__EXCERPTED RECORDS__.
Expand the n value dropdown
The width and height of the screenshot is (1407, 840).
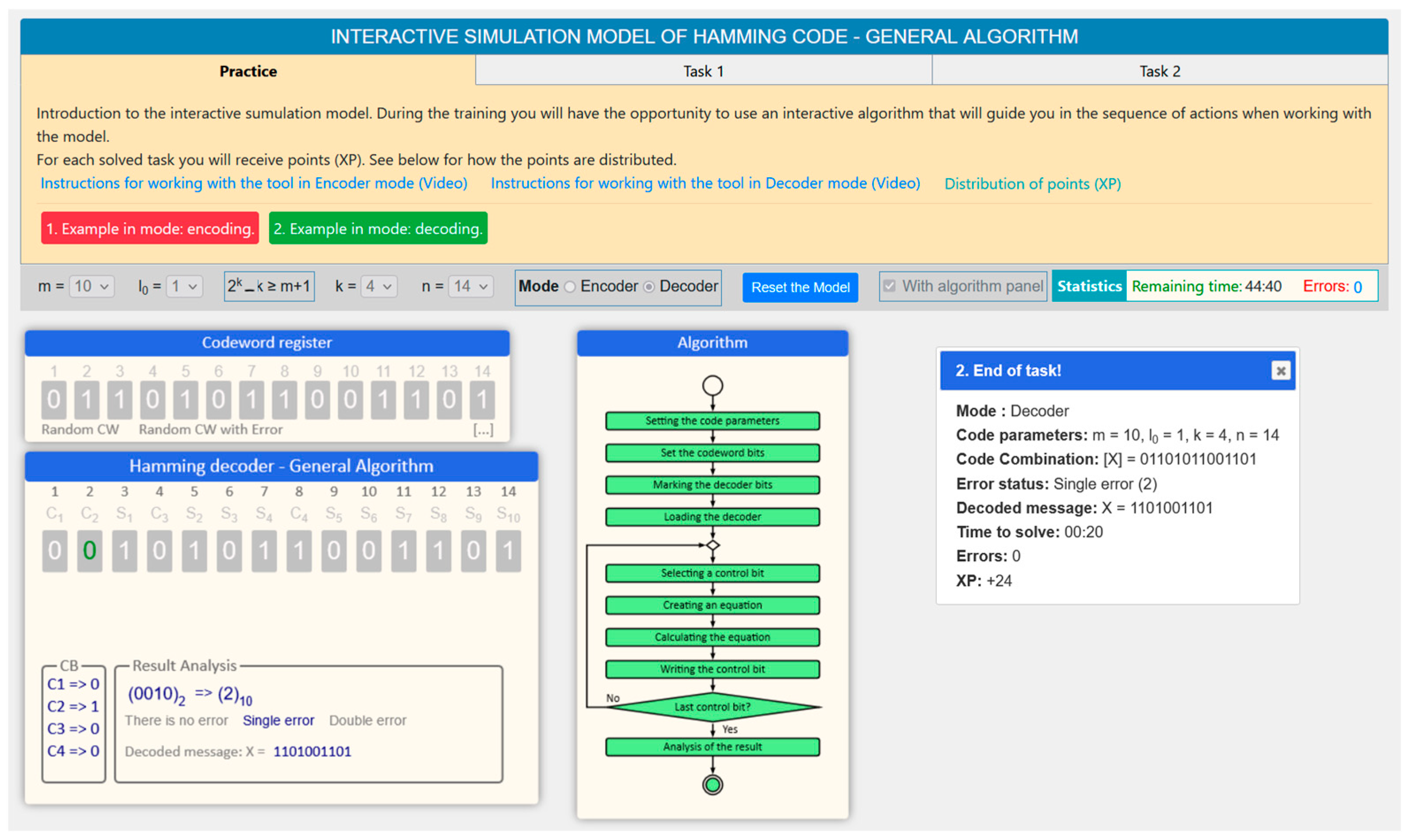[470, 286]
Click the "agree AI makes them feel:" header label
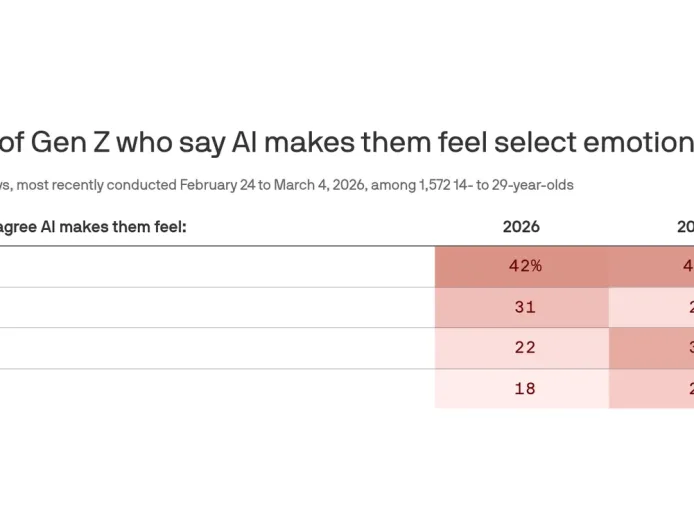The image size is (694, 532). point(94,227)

__TASK PROMPT__. Copy out every line of the entries above word for word, and leave the pictures out.

__RESPONSE TO THE EXERCISE__.
Expand the n value dropdown
The width and height of the screenshot is (1407, 840).
[470, 286]
Click the "agree AI makes them feel:" header label
The image size is (694, 532). point(94,227)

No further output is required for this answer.